Purdue University gets USD 10 million to develop tilapia-farming project
West Lafayette, Indiana, U.S.A.-based Purdue University has received a five-year, USD 10 million (EUR 9.4 million) grant to develop a zero-waste indoor aquaponics system to grow tilapia.
The grant from the U.S. Department of Agriculture will fund the development of a pilot-scale integrated aquaponics system to grow tilapia and lettuce, and to convert fish waste into biogas and high-value bioproducts. The grant will also cover stakeholder education and outreach components to promote tilapia consumption and other “blue foods” in the U.S. Midwest. The Midwest region suffers high obesity rates, operates the fewest aquaculture farms, and consumes the least amount of seafood, according to Purdue University Professor Jen-Yi Huang.
“[We] want to educate consumers on the benefit of blue foods so that they can diversify their dietary pattern to include more blue foods and ultimately improve health,” said Huang, who is also the project director.
Purdue’s aquaponics system will direct wastewater into algal bioreactors to generate biogas fuel, allowing the system to operate independently of the power grid.
"That energy can be sent back to the aquaponics system to offset the energy requirement of the indoor facility operation, at least partially,” Huang said.
According to Huang, the system also includes a biorefinery subsystem to convert algae and fish byproducts into high-value nutraceuticals such as bioactive peptide and phenolic compounds. The biorefinery can turn the algae into fish feed for the aquaponics operation as well. Purdue Agricultural and Biological Engineering Professor Jiqin Ni is developing the anaerobic digestor for the system.
“Algae cultivation and anaerobic digestion are two of the most-important components in Purdue’s integrated aquaponic system,” Ni said. “We use the algae to treat the wastewater and also anaerobic digestion to treat the algal biomass and other waste streams like fish processing wastes.”
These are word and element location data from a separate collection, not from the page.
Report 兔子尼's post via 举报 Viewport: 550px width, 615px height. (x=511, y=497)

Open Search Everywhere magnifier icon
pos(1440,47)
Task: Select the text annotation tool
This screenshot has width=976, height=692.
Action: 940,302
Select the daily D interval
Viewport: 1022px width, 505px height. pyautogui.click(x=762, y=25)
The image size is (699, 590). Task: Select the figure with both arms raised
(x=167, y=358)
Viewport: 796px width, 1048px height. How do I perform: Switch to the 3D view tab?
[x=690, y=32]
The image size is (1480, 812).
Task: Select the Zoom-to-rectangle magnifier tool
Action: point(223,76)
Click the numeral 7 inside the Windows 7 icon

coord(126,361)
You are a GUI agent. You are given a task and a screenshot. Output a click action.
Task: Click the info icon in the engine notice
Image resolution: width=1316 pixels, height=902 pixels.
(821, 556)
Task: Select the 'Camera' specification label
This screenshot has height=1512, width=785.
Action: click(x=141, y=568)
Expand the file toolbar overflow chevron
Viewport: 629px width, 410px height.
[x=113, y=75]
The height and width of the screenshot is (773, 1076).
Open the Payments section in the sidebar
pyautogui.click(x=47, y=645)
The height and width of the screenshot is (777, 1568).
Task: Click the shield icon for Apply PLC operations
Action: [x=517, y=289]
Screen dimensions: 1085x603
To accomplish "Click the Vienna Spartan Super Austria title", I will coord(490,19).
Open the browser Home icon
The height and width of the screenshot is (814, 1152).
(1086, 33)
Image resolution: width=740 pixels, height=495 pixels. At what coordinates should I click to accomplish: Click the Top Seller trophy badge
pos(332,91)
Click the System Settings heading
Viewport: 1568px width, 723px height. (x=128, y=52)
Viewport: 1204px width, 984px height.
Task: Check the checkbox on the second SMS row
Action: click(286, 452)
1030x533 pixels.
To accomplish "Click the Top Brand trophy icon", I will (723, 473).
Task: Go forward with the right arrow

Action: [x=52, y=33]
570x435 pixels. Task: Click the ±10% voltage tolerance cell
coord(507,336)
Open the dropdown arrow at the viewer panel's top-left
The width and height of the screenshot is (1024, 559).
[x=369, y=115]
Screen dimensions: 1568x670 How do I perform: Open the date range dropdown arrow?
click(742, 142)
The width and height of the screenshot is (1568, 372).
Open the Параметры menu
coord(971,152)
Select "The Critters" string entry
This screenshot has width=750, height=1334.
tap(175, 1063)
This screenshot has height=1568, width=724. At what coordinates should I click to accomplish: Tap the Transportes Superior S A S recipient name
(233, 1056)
The project will also promote knowledge-sharing to encourage the proliferation of aquaponics development in the region.
“Aquaponics production hasn’t been widely adopted, especially in the Midwest,” Huang said. “By integration with the biorefinery, we can have additional revenues for aquaponics farmers so that they can improve their economic viability. We will develop multidimensional sustainability metrics for system assessment and management to make sure that this kind of integration is technically feasible, economically viable, and environmentally friendly.”